Tolk Python AST
Table of Contents
Definition
The tolk/python AST (Abstract Syntax Tree) is a CLOS class hierarchy
representing the structure of parsed Python programs. Every node class
inherits from node, which splits into two principal subtrees:
expr- expressions that evaluate to values, and
stmt- statements that perform actions.
This page catalogues every AST class, its slots, and its role.
Class Hierarchy
node ← abstract base (no slots)
├── expr ← expression: evaluates to a value
│ ├── constant ← literal value
│ ├── binop ← binary operator (+, -, *, /)
│ ├── unaryop ← unary operator (not, usub, uadd)
│ ├── compare ← comparison (==, !=, <, >, etc.)
│ ├── boolop ← boolean operator (and, or)
│ ├── ifexpr ← ternary conditional
│ ├── name ← variable reference or target
│ ├── lambda-expr ← lambda expression
│ ├── call ← function call
│ ├── list-expr ← list literal [...]
│ └── subscript ← indexed access arr[i]
│
├── stmt ← statement: performs an action
│ ├── assign ← variable assignment
│ ├── fundef ← function definition (def)
│ ├── return-stmt ← return statement
│ ├── if-stmt ← if/elif/else statement
│ └── subscript-assign ← indexed assignment arr[i] = val
│
├── stmts ← block: sequence of statements
├── slice ← slice start:stop:step (not an expr)
│
└── (runtime values — not AST nodes)
├── closure ← function value at runtime
└── builtin ← built-in function wrapper
Expression Nodes (expr)
All expression nodes inherit from expr, which inherits from node.
constant
A literal value.
| Slot | Type | Description |
|---|---|---|
:value |
integer / boolean / :none |
The literal value |
Examples: 42 → constant with :value 42; True → constant with :value t;
None → constant with :value :none.
binop
A binary operation. Used for +, -, *, /.
| Slot | Type | Description |
|---|---|---|
:left |
expr |
Left-hand operand |
:op |
symbol | :add, :sub, :mult, or :div |
:right |
expr |
Right-hand operand |
Operator precedence and associativity are encoded in the grammar, not in
the node. The AST records the resolved tree shape: 2 + 3 * 4 produces a
binop whose :right is itself a binop.
unaryop
A unary operation. Used for not, unary +, unary -.

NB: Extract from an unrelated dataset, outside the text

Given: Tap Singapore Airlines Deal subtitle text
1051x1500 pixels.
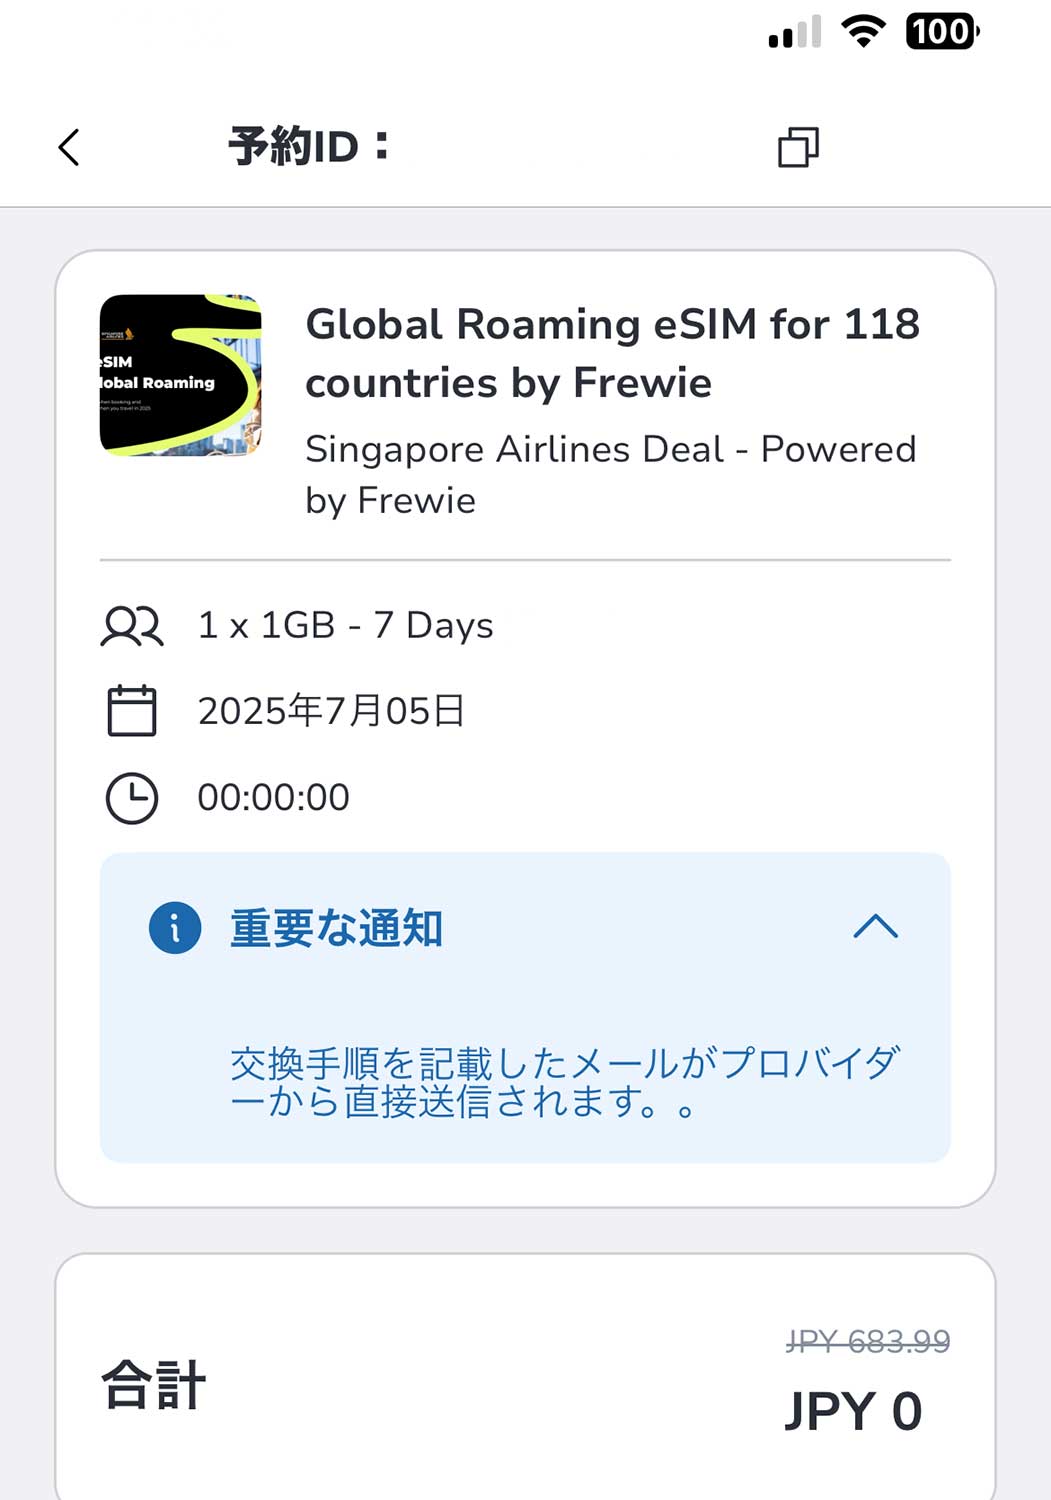Looking at the screenshot, I should coord(610,474).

| Slot | Type | Description |
|---|---|---|
:op |
symbol | :not, :usub (unary minus), or :uadd (unary plus) |
:operand |
expr |
The operand expression |
compare
A comparison operation. Carries one operator and one comparator.
| Slot | Type | Description |
|---|---|---|
:left |
expr |
Left-hand side of comparison |
:ops |
list | A list of one comparison symbol: :eq, :noteq, :lt, :lte, :gt, :gte |
:comparators |
list | A list of one expr (the right-hand side) |
:opsand:comparatorsare lists for compatibility with Python'sast.CompareAST (which supports chained comparisons like0 < x < 10). However the tolk parser only ever produces one-element lists. Chained comparisons are not implemented.
boolop
A boolean operation with short-circuit semantics.
| Slot | Type | Description |
|---|---|---|
:op |
symbol | :and or :or |
:values |
list | List of expr operands (at least 2) |
and and or flatten to a single boolop node per operator (not binary
nesting): A and B and C produces one boolop with three :values.
ifexpr
A ternary conditional expression (body if test else orelse).
| Slot | Type | Description |
|---|---|---|
:test |
expr |
The condition |
:body |
expr |
Value when test is truthy |
:orelse |
expr |
Value when test is falsy |
Note the ordering. In Python surface syntax the body comes first (
x if True else y), but the slot names follow Python'sast.IfExp:test,body,orelse.
name
A variable reference or assignment target.
| Slot | Type | Description |
|---|---|---|
:id |
symbol | The variable name, uppercased (:X, :FOO_BAR, :_PRIVATE) |
:ctx |
symbol | :load (reading the variable) or :store (target of assignment) |
This mirrors Python's ast.Name node. The :ctx slot distinguishes uses from
definitions, essential for correct scope analysis.
lambda-expr
An anonymous function expression.
| Slot | Type | Description |
|---|---|---|
:params |
list | List of parameter symbols (:X, :Y). Empty list for no params |
:body |
expr |
The single-expression body |
call
A function call.
| Slot | Type | Description |
|---|---|---|
:func |
expr |
The function being called (often a name) |
:args |
list | List of expr arguments (may be empty) |
Calls can be chained via successive call nodes: f(1)(2) produces a call
whose :func is itself a call.
list-expr
A list literal.
| Slot | Type | Description |
|---|---|---|
:elements |
list | List of expr elements. nil for empty list. |
subscript
An indexed access expression (arr[index] or arr[slice]).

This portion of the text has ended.